Professor tells new version of Hagersville history

SIX NATIONS – The official whitewashed history of the beginning of the village of Hagersville declares, “Upon the construction of Highway 6, known formerly as the Plank Road, a small village popped up around 1855 when Charles and David Hager bought most of the land in the centre of the area.”

According to Margaret Clause on the History of Hagersville website, using notes from the Don Brown’s book, Down Memory Lane,  David Almas owned the land on the east side of the road, while John Porter owned the land in the West End.”

The story then talks about the development of hotels and businesses and eventually registering the community as Hagersville, in honour of the Hager brothers.

Unfortunately, all of that is not entirely true.

Sidney L. Harring is Professor Emeritus, earning his B.A. from Macalester College and his M.S., J.D., and Ph.D. degrees from the University of Wisconsin. Besides teaching undergraduate sociology and law, he has done extensive research and scholarship on juries, police, American Indians, and the social history of law.

In his book White Man’s Law, published by the Osgoode Law Society, he offers a more accurate picture of interactions between Six Nations and settlers in the early 1800s.

According to Harring, an Onondaga woman named Mary Martin lived by herself on the land where the town of Hagersville now stands.

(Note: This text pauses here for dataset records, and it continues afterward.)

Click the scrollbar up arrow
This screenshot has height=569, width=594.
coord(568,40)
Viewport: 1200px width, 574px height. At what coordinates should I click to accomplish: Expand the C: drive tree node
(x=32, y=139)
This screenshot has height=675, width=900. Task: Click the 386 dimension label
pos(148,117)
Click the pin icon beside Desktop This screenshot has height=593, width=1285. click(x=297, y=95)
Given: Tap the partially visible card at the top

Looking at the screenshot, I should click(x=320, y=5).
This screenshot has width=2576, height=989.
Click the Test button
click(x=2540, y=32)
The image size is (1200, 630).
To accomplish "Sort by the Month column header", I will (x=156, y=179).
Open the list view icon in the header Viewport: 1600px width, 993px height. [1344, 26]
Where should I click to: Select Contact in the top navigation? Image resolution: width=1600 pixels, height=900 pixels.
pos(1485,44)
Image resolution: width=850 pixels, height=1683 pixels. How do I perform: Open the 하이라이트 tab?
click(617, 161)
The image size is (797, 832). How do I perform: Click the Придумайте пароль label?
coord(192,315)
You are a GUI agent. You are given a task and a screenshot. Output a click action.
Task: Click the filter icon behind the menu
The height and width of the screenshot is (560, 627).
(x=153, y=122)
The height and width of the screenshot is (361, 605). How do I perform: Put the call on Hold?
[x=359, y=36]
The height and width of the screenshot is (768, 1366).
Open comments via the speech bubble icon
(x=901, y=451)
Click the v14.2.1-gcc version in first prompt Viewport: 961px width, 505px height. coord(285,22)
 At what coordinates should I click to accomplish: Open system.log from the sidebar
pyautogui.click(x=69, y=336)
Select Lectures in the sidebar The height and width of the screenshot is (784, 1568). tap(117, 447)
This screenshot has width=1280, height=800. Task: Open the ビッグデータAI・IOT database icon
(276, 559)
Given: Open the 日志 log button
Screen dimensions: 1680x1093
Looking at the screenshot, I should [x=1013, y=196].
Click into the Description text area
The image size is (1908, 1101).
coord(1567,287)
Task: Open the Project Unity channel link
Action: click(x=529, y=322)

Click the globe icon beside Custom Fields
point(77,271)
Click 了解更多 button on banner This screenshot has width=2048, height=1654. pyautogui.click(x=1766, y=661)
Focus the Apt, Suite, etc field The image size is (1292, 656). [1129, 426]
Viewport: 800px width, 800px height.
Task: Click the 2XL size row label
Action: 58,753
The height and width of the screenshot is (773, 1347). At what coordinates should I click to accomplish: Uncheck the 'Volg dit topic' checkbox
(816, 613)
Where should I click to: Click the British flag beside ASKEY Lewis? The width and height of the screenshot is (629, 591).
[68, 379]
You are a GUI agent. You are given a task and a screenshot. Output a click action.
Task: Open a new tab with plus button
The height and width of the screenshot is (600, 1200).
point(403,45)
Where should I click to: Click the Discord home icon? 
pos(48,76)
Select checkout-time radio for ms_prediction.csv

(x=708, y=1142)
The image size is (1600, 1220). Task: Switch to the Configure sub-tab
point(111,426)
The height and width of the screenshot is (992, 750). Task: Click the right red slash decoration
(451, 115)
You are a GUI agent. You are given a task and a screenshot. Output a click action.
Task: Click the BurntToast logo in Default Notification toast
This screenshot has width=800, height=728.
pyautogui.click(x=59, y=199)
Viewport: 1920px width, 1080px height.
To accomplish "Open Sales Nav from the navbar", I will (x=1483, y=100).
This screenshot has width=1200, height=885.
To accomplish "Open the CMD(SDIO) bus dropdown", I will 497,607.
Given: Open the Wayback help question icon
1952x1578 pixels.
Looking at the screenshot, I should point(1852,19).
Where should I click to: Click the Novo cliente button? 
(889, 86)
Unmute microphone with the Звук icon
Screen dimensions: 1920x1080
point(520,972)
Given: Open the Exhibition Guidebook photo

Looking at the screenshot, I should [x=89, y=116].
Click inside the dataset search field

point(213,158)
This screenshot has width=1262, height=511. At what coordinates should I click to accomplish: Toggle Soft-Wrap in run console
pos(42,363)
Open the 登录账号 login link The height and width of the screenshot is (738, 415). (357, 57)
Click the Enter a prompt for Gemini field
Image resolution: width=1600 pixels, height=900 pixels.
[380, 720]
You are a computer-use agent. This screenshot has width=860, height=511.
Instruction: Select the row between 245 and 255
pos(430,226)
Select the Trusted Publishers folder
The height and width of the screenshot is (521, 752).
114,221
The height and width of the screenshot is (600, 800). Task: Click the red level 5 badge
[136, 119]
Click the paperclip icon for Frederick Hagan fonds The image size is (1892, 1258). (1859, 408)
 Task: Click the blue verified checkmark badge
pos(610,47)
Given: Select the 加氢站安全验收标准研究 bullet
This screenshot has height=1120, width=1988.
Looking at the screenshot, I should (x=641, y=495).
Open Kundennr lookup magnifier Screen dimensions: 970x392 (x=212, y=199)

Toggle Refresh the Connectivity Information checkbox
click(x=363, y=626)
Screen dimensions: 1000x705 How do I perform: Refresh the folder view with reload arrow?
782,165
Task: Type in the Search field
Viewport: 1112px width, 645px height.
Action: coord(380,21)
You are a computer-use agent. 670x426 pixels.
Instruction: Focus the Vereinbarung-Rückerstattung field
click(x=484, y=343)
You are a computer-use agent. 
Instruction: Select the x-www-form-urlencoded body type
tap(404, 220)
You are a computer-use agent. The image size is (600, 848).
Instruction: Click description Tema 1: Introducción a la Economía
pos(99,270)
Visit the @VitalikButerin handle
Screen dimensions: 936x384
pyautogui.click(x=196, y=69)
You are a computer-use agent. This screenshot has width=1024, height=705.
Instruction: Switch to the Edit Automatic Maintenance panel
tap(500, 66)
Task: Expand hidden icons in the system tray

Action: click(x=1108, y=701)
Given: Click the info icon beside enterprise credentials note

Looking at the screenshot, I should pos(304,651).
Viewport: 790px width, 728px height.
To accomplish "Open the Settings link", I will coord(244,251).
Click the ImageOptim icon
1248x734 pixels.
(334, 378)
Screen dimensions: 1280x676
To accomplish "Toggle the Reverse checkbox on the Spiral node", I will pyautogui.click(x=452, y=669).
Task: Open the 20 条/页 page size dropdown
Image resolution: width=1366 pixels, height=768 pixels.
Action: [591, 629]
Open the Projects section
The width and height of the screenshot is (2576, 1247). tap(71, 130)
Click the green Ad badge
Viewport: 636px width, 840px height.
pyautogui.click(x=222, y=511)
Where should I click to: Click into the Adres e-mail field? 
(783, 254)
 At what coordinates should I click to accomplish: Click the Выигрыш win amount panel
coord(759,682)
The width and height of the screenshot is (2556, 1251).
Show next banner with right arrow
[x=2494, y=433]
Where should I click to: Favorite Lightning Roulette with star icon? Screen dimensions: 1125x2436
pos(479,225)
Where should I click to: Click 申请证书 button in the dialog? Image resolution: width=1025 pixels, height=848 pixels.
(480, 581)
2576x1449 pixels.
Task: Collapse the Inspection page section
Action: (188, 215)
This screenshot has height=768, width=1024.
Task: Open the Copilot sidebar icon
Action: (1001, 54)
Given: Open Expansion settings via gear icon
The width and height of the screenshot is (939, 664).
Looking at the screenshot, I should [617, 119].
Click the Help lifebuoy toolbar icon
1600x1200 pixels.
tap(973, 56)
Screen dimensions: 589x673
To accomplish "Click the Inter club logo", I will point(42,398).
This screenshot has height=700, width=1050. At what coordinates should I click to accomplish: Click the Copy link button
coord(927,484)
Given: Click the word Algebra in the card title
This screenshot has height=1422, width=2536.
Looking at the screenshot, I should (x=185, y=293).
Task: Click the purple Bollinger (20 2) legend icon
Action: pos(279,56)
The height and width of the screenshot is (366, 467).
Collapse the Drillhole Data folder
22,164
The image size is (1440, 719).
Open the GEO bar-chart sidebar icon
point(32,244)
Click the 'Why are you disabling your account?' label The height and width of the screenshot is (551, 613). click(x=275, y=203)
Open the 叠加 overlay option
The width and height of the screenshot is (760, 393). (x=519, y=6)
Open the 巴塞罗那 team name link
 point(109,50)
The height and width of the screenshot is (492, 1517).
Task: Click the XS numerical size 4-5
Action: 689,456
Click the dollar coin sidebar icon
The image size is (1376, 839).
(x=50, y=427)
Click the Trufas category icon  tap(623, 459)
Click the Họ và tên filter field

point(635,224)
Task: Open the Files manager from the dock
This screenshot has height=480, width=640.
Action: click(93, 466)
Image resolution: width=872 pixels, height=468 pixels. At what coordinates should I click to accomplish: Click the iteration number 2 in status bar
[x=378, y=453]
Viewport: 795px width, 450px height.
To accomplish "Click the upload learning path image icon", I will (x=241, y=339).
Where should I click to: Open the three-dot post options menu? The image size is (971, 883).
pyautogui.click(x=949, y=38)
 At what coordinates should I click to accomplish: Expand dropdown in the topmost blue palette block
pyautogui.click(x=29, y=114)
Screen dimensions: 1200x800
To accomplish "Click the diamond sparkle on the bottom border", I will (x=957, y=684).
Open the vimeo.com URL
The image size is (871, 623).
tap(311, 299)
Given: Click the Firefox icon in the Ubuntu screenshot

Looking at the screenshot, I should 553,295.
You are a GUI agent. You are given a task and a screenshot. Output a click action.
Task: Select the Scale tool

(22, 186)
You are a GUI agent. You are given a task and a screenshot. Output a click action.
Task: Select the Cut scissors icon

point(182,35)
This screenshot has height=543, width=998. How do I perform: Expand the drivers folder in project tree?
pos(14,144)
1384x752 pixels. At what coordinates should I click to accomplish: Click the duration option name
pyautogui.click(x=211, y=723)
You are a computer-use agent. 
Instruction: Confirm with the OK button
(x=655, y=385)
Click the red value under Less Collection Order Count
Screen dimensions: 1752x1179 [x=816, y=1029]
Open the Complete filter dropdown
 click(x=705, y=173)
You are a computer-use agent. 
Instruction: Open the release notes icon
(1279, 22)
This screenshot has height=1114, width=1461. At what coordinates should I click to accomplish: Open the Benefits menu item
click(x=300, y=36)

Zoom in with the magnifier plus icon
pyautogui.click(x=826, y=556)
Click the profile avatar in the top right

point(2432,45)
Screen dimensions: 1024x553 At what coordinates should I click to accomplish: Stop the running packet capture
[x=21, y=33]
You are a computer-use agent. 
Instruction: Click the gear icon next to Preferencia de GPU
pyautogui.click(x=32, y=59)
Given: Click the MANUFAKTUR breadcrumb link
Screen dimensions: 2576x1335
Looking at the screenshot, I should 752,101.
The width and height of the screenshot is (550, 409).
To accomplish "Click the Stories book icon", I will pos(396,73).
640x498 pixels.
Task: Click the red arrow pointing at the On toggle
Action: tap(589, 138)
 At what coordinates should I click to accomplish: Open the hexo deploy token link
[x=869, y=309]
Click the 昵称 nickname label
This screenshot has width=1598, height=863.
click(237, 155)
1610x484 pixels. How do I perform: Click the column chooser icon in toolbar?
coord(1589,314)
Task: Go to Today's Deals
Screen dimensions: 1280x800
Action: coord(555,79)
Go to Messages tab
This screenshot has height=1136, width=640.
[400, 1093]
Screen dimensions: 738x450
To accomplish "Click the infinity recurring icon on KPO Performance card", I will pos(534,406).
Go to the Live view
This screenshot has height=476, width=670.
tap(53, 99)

She approached James Hager to work her land for her. A five-year term agreement was worked out between the parties on shares. The Hagers would take two thirds of the profit from the produce grown on her land, and she would retain one third. Unfortunately, the Hagers took advantage of the woman who could barely speak English and swung the deal on a hand shake, without the advice or approval of the Hereditary Chiefs.

Since land is traditionally community owned, this arrangement was not allowed. Besides, the Chiefs already knew about the Hagers with whom they had negative dealings regarding other land theft attempts.

Sometimes, just for fun, the Hagers and his buddies would get drunk and ride to what is now Middleport and disrupt ceremonies at the longhouse which once stood at that site.

When the Chiefs found out about the deal, they ordered Martin to break it off. The Hagers refused and played the Upper Canada legal system well.

The only avenue for any Onkwehon:weh with aught against a white settler was the Settler-Canadian court, which they knew nothing about. Without a contract, coupled with white man’s law slanted heavily in the settler’s favour, Martin’s complaint was over ruled and the Hagers got her land.

A group of Onondaga men took matters into their own hands and caught one of the Hagers, beating him with axe handles and leaving him for dead. Hager recovered and pressed charges. In the settlement, he was given Martin’s land.

Sidney L. Harring’s book, White Man’s Law: Native People in Nineteenth Century Canadian Jurisprudence, was a finalist for the Donner Prize as the best book on Canadian public policy published in 1998. During the course of his career, he has received three Fellowships in Legal History from the National Endowment for the Humanities, a Fulbright Fellowship, and was a Rockefeller Fellow at the McNickle Center for the History of the American Indian. He has also been awarded numerous research grants to study issues of criminal justice, Native Americans in the U.S. and Canada.

Sidney L. Harring also served as Visiting Professor of Law at West Virginia University College of Law in 2001. The author of more than 80 articles, chapters, and book reviews on such subjects as American and British colonial history, Native American law, indigenous rights, and criminal law.